» **Exercise requirements**
Copy out each of the lines below word for word, without the pictures.

— Start of Record extracts —

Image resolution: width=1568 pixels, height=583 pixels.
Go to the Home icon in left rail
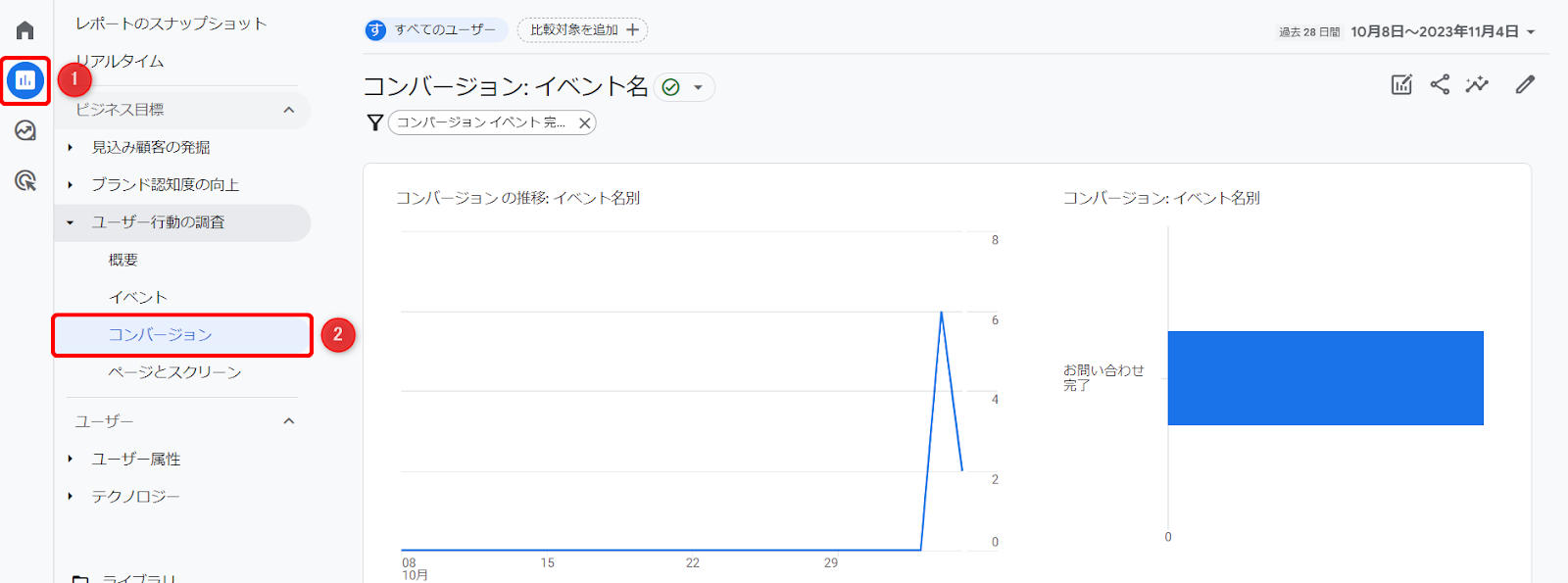pos(25,30)
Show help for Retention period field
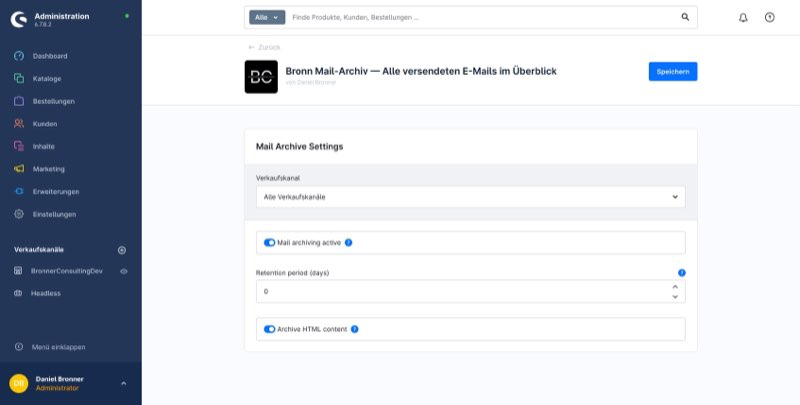The width and height of the screenshot is (800, 405). click(681, 272)
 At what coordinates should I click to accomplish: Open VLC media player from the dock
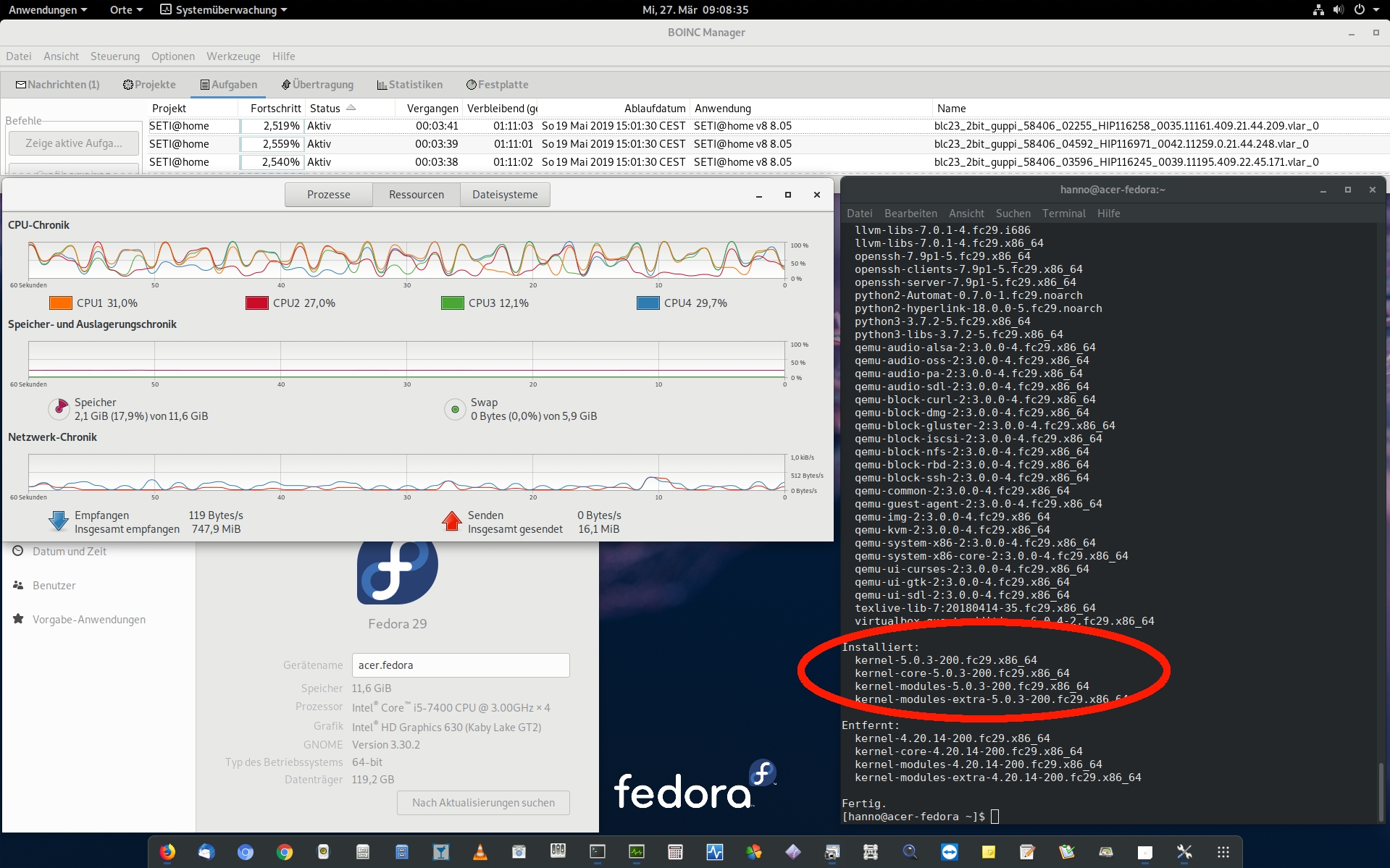point(480,852)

— End of Record extracts —

» **The result**
Image resolution: width=1568 pixels, height=583 pixels.
Go to the Home icon in left rail
pos(25,30)
Show help for Retention period field
The width and height of the screenshot is (800, 405). click(681, 272)
 At what coordinates should I click to accomplish: Open VLC media player from the dock
point(480,852)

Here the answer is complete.